== DATA RECORDS ==
◇ ◇ ◇ ◇

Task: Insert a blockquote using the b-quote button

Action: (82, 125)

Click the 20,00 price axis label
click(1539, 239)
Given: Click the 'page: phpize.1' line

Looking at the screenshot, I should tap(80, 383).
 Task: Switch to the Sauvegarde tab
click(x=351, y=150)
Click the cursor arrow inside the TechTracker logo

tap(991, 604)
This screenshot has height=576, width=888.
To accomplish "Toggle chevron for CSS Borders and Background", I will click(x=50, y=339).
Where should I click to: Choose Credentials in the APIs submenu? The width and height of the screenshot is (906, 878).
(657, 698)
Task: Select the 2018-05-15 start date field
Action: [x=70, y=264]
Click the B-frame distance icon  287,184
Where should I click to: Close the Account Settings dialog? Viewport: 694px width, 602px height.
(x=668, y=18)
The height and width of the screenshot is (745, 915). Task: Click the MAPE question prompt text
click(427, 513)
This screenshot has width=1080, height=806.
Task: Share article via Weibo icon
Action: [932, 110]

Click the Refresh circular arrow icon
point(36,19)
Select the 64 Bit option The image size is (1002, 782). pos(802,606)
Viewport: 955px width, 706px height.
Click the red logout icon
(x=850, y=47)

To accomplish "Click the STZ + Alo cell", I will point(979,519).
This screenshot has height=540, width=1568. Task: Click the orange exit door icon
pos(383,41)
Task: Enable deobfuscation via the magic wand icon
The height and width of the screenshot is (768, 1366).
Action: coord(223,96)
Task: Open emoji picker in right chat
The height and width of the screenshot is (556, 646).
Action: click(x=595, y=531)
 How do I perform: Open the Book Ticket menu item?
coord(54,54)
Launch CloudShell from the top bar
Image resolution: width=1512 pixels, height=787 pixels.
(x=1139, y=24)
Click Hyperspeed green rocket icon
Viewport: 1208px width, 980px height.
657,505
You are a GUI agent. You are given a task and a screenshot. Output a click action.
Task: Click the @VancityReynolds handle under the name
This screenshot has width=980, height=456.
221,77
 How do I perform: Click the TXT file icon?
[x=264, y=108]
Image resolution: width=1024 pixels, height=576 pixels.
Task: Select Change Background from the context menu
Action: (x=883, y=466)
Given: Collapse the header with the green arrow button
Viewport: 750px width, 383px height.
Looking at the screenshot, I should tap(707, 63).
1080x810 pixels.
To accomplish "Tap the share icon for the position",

◇ ◇ ◇ ◇

All entries above need to be copied verbatim.

== EXERCISE RESPONSE ==
Task: Insert a blockquote using the b-quote button

Action: (82, 125)

Click the 20,00 price axis label
click(1539, 239)
Given: Click the 'page: phpize.1' line

Looking at the screenshot, I should tap(80, 383).
 Task: Switch to the Sauvegarde tab
click(x=351, y=150)
Click the cursor arrow inside the TechTracker logo

tap(991, 604)
This screenshot has height=576, width=888.
To accomplish "Toggle chevron for CSS Borders and Background", I will click(x=50, y=339).
Where should I click to: Choose Credentials in the APIs submenu? The width and height of the screenshot is (906, 878).
(657, 698)
Task: Select the 2018-05-15 start date field
Action: [x=70, y=264]
Click the B-frame distance icon  287,184
Where should I click to: Close the Account Settings dialog? Viewport: 694px width, 602px height.
(x=668, y=18)
The height and width of the screenshot is (745, 915). Task: Click the MAPE question prompt text
click(427, 513)
This screenshot has width=1080, height=806.
Task: Share article via Weibo icon
Action: [932, 110]

Click the Refresh circular arrow icon
point(36,19)
Select the 64 Bit option The image size is (1002, 782). pos(802,606)
Viewport: 955px width, 706px height.
Click the red logout icon
(x=850, y=47)

To accomplish "Click the STZ + Alo cell", I will point(979,519).
This screenshot has height=540, width=1568. Task: Click the orange exit door icon
pos(383,41)
Task: Enable deobfuscation via the magic wand icon
The height and width of the screenshot is (768, 1366).
Action: coord(223,96)
Task: Open emoji picker in right chat
The height and width of the screenshot is (556, 646).
Action: click(x=595, y=531)
 How do I perform: Open the Book Ticket menu item?
coord(54,54)
Launch CloudShell from the top bar
Image resolution: width=1512 pixels, height=787 pixels.
(x=1139, y=24)
Click Hyperspeed green rocket icon
Viewport: 1208px width, 980px height.
657,505
You are a GUI agent. You are given a task and a screenshot. Output a click action.
Task: Click the @VancityReynolds handle under the name
This screenshot has width=980, height=456.
221,77
 How do I perform: Click the TXT file icon?
[x=264, y=108]
Image resolution: width=1024 pixels, height=576 pixels.
Task: Select Change Background from the context menu
Action: (x=883, y=466)
Given: Collapse the header with the green arrow button
Viewport: 750px width, 383px height.
Looking at the screenshot, I should tap(707, 63).
1080x810 pixels.
To accomplish "Tap the share icon for the position",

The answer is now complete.